— Вот, решили проводить вас, — сказал доктор.
И я поблагодарил.
Эдварда взглянула мне прямо в лицо и сказала:
— Я должна поблагодарить вашу милость за собаку. — Она сжала рот; губы у нее побелели. Опять она назвала меня «ваша милость».
— Когда отходит пароход? — спросил у кого-то доктор.
— Через полчаса.
Я молчал.
Эдварда беспокойно озиралась.
— Доктор, не пойти ли нам домой? — спросила она. — Я все сделала, что было моим долгом.
— Вы исполнили свой долг, — сказал доктор.
Она жалостно улыбнулась на привычную поправку и ответила:
— Я ведь так почти и сказала?
— Нет, — отрезал он.
Я взглянул на него. Как суров и тверд маленький человечек; он составил план и следует ему до последнего. А ну как все равно проиграет? Но он и тогда не покажет виду, по его лицу никогда ничего не поймешь.
Темнело.
— Так прощайте, — сказал я. — И спасибо за все, за все.
Эдварда смотрела на меня, не говоря ни слова. Потом она отвернулась и уже не отрывала глаз от парохода.
Я сошел в лодку. Эдварда стояла на мостках. Когда я поднялся на палубу, доктор крикнул: «Прощайте!» Я взглянул на берег, Эдварда тотчас повернулась и торопливо пошла прочь, домой, далеко позади оставив доктора. И скрылась из глаз.
Сердце у меня разрывалось от тоски...
Пароход тронулся; я еще видел вывеску господина Мака: «Продажа соли и бочонков». Но скоро ее размыло. Взошел месяц, зажглись звезды, все кругом обстали горы, и я видел бескрайние леса. Вон там мельница, там, там была моя сторожка; высокий серый камень остался один на пепелище. Изелина, Ева...

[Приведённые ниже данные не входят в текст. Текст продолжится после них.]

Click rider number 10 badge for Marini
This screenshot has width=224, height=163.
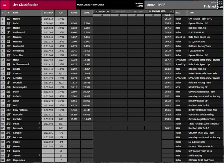pyautogui.click(x=8, y=19)
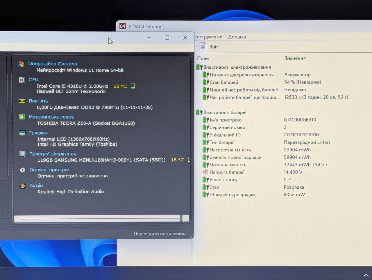Select the CPU chip icon

coord(22,80)
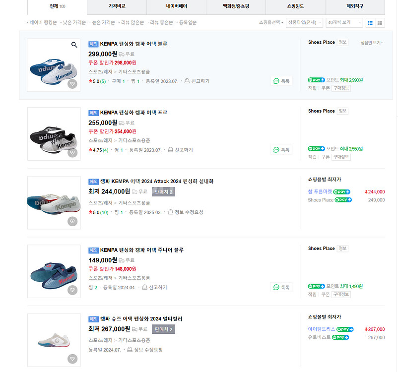Toggle wishlist heart on 어택 주니어 블루

[x=72, y=290]
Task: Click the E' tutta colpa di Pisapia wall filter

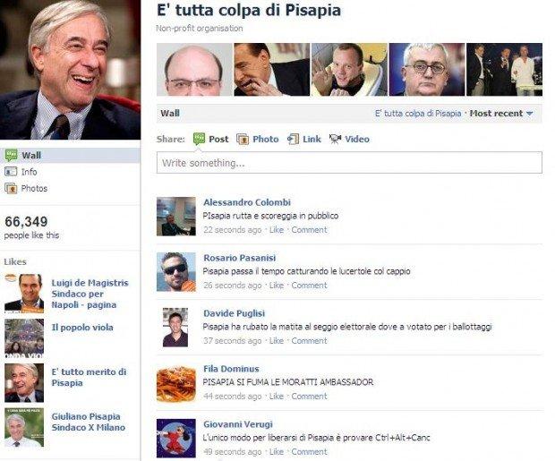Action: (x=418, y=114)
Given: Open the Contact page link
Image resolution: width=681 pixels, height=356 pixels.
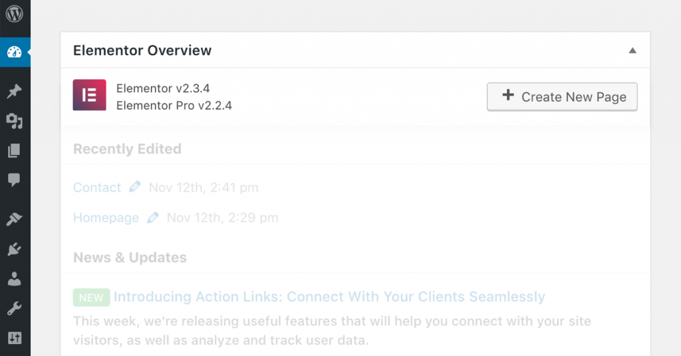Looking at the screenshot, I should pyautogui.click(x=97, y=188).
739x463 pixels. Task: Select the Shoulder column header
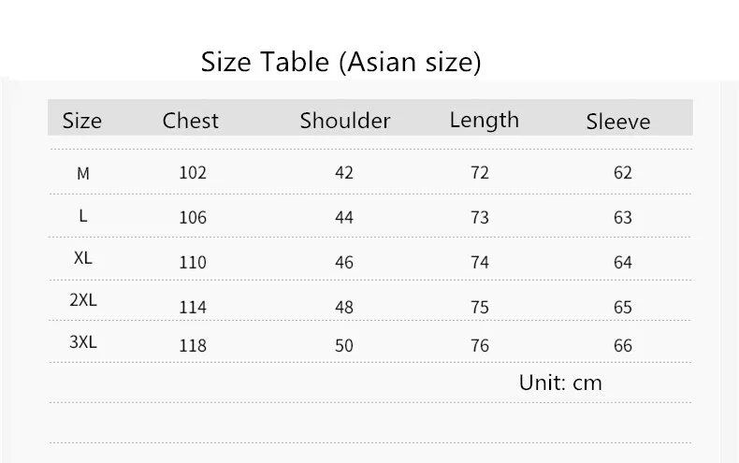click(x=345, y=121)
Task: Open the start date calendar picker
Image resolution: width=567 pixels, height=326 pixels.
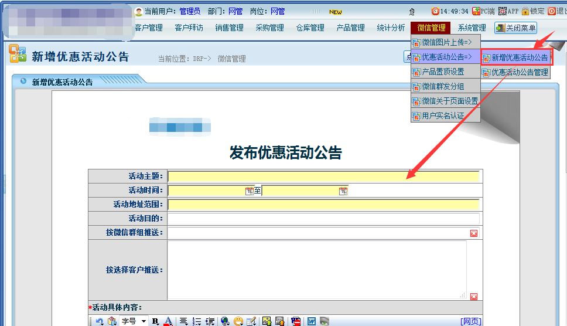Action: point(250,191)
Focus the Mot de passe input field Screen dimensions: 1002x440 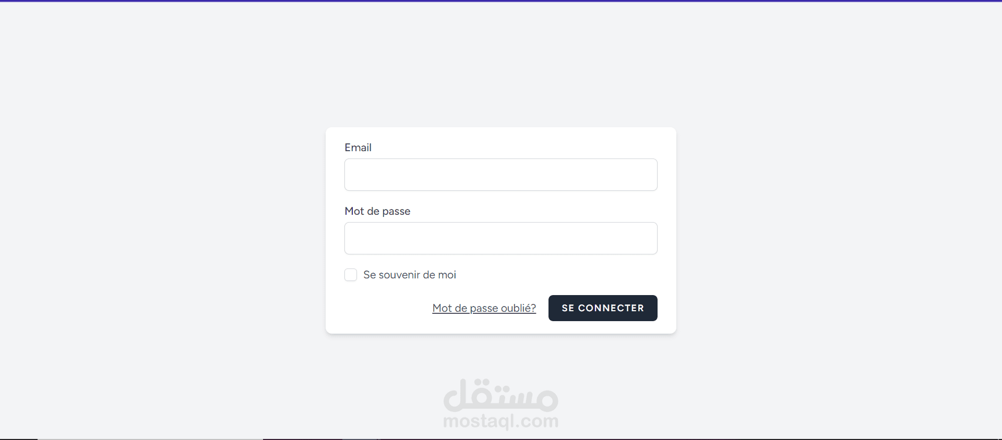500,238
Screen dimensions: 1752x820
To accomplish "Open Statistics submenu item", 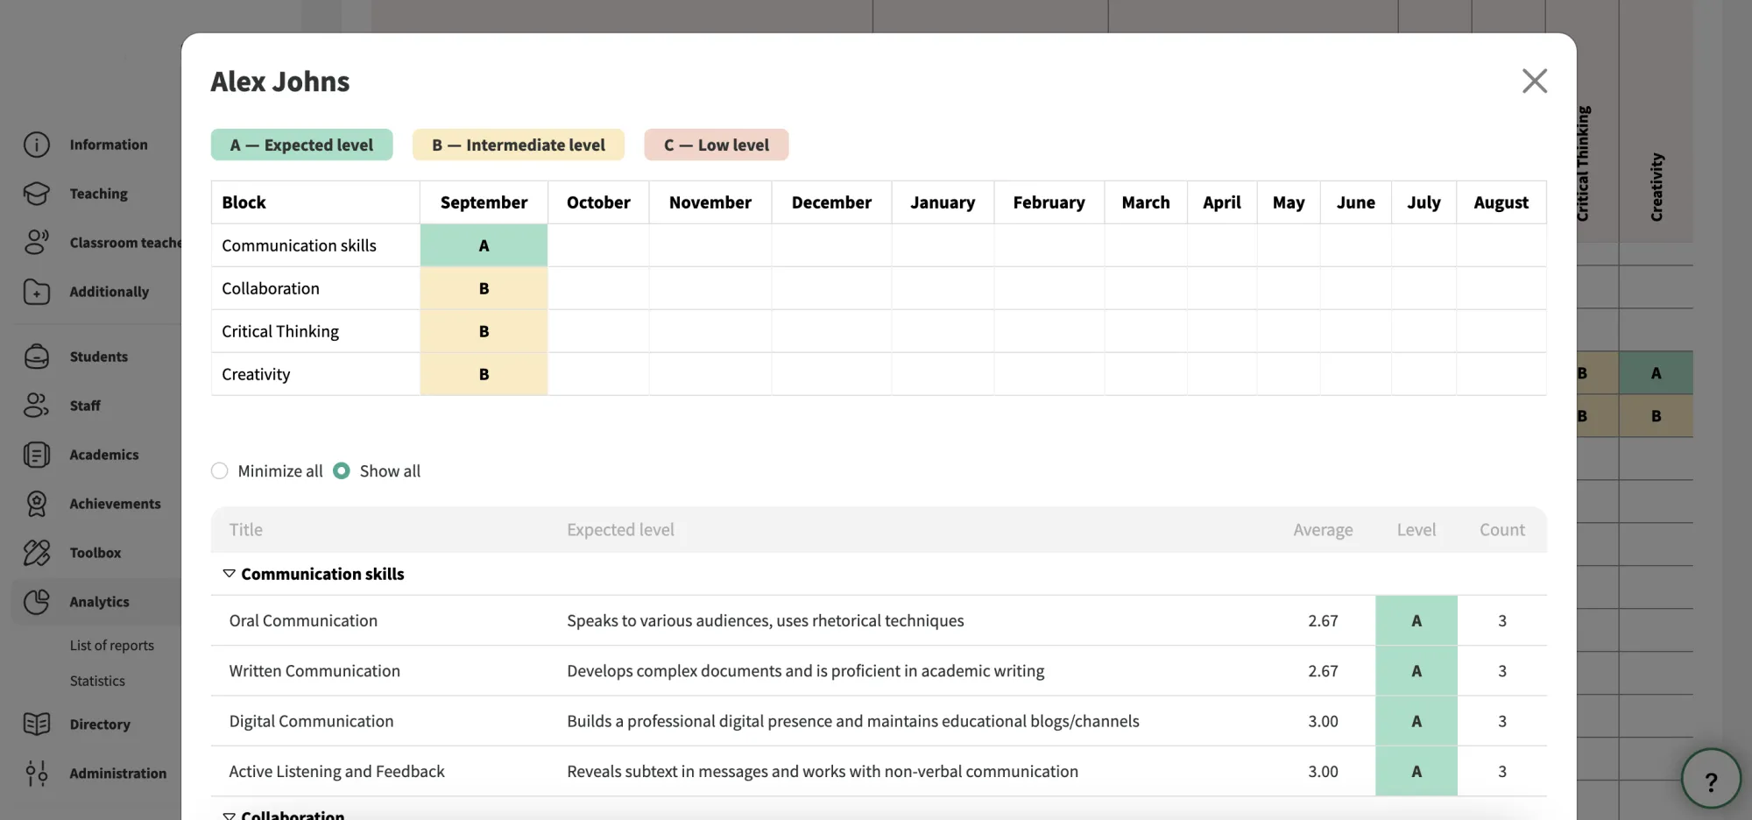I will (x=97, y=681).
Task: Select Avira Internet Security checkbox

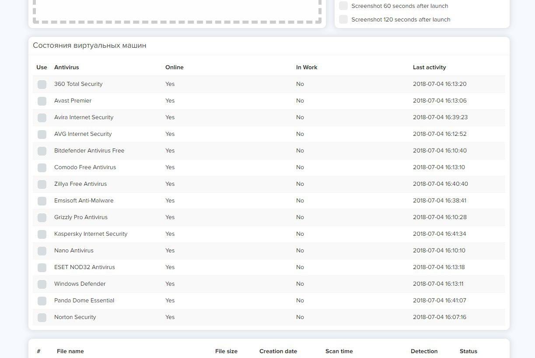Action: click(42, 118)
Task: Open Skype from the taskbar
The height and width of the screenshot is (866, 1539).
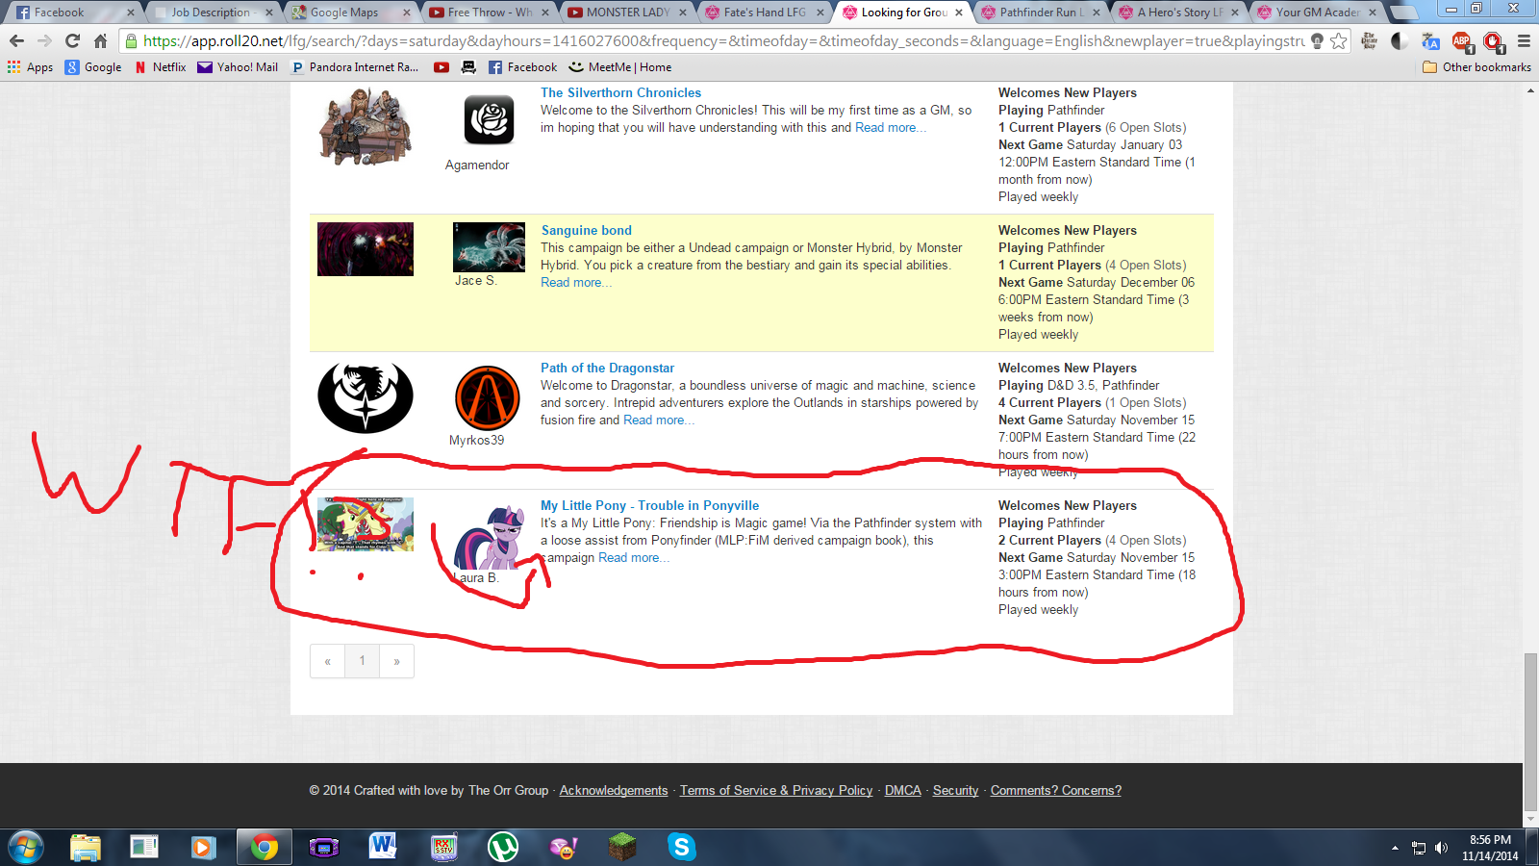Action: click(681, 847)
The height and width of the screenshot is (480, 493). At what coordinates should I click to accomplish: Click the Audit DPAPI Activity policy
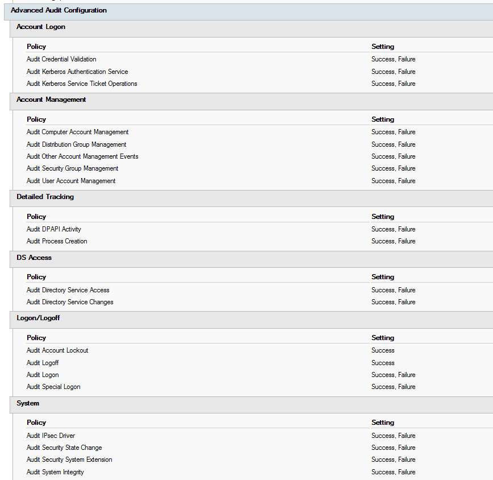(x=54, y=230)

На горы и долины ложится полярная ночь.
Я написал все это, чтобы скоротать время. Вспомнил то северное лето, когда я нередко считал часы, а время все равно неслось незаметно, и вот развеялся. Теперь-то все иначе, теперь дни стоят на месте.
Мне ведь выпадает столько приятных минут, а время все равно стоит, просто понять не могу, почему оно стоит. Я в отставке, я свободен, как птица, сам себе хозяин, все прекрасно, я видаюсь с людьми, разъезжаю в каретах, а то, бывает, прищурю один глаз и пишу по небу пальцем, я щекочу луну под подбородком, и, по-моему, она хохочет, глупая, заливается от радости, когда я ее щекочу. И все вокруг улыбается. Или ко мне съезжаются гости, и вечер проходит под веселое щелканье пробок.
Что до Эдварды, я о ней, совершенно не думаю. Да и как тут не забыть, ведь прошло столько времени? И у меня наконец есть гордость. И если меня спросят, не мучит ли меня что, я твердо отвечу: нет, ничего меня не мучит...
Кора лежит и смотрит на меня. Раньше был Эзоп, а теперь вот Кора лежит и смотрит на меня. Тикают часы на камине, за открытыми окнами шумит город. В дверь стучат, и посыльный протягивает мне письмо. Письмо запечатано короной. Я знаю, от кого оно, тотчас понимаю, или просто все это уже снилось мне когда-то бессонной ночью? Но в письме ничего, ни слова, только два зеленых пера.
Меня леденит страх, мне делается холодно. Два зеленых пера! — говорю я сам себе. Ну, да все равно! Но отчего же мне так холодно? Все этот проклятый сквозняк.
И я закрываю окна.
Вот тебе и два пера! — думаю я далее; кажется, я узнаю их, они напоминают мне об одной шутке, о небольшом происшествии, каких так много было со мной на Севере; что ж, любопытно взглянуть. И вдруг мне кажется, будто я вижу лицо, и слышу голос, и голос говорит:
— Пожалуйте, господин лейтенант, я возвращаю вашей милости эти перья!
Я возвращаю вашей милости эти перья...
Кора, да лежи ты смирно, слышишь, не то я тебя прикончу! Тепло, какая несносная жара; с чего это я вздумал закрывать окна! Снова окна настежь, настежь двери, сюда, мои веселые друзья, входите! Эй, посыльный, зови ко мне побольше, побольше гостей...
И день проходит, а время все равно стоит на месте.
Ну вот я и написал все это для собственного удовольствия, и позабавился, как мог. Ничто не мучит, не гнетет меня, мне бы только уехать, куда — и сам не знаю, но подальше, может быть, в Африку, в Индию. Потому что я могу жить только совсем один, в лесу.